*** MATERIAL PROVIDED
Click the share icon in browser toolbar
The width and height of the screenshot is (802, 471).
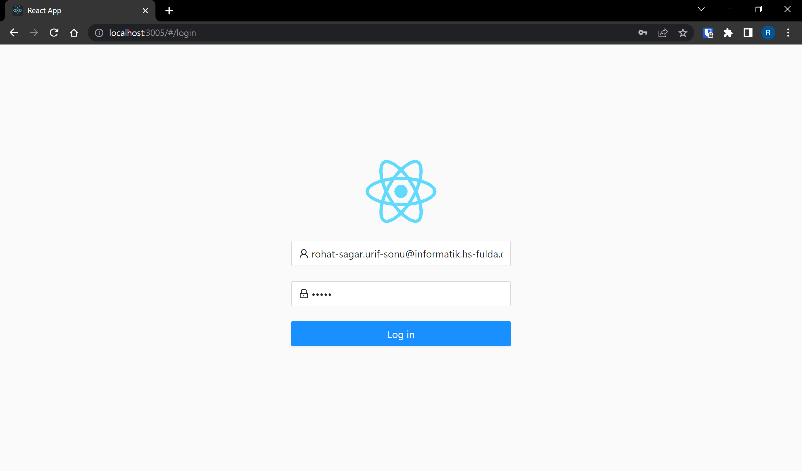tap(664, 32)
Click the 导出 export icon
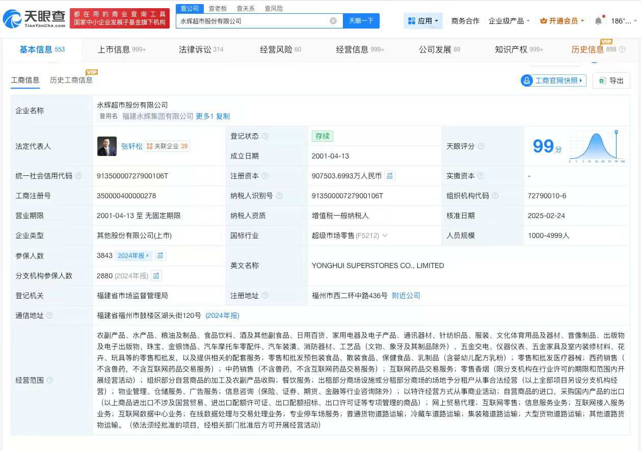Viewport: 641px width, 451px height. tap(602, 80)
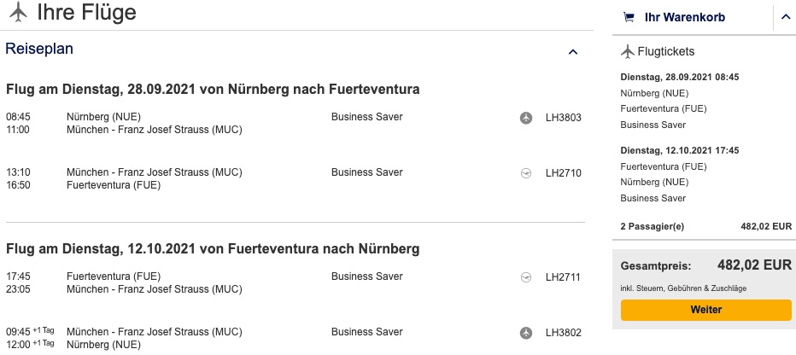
******
HOW TO COMPLETE THIS TASK: Given the listing above, return exactly, and only, the lines from the line with "The width and" through its final line, both included, with the pictures removed.

RESULT FOR THIS EXERCISE:
The width and height of the screenshot is (802, 471).
tap(664, 32)
Click the 导出 export icon
Viewport: 641px width, 451px height. tap(602, 80)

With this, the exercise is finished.